[[ TASK INPUT, beginning ]]

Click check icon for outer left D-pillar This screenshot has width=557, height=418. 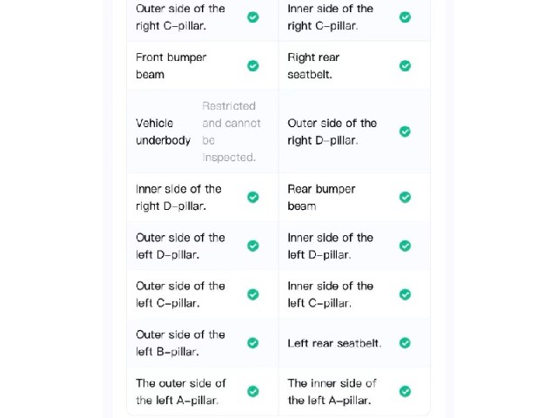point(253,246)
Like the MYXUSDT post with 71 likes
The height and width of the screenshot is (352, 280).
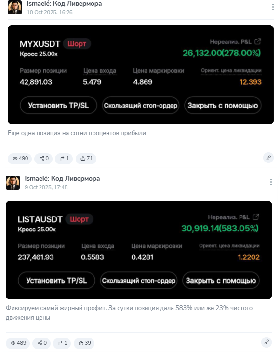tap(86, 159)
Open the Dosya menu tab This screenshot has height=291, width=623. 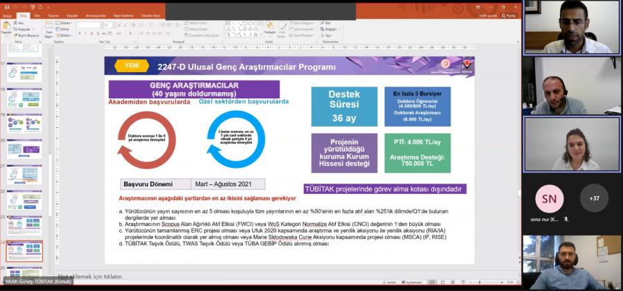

[[ TASK INPUT, end ]]

HOW TO COMPLETE THIS TASK
Only the lines from the one with "The height and" through the last line of the records above are wanted, copied exactly and with pictures omitted.

ANSWER FOR THE TASK
The height and width of the screenshot is (352, 280).
tap(86, 159)
Open the Dosya menu tab This screenshot has height=291, width=623. 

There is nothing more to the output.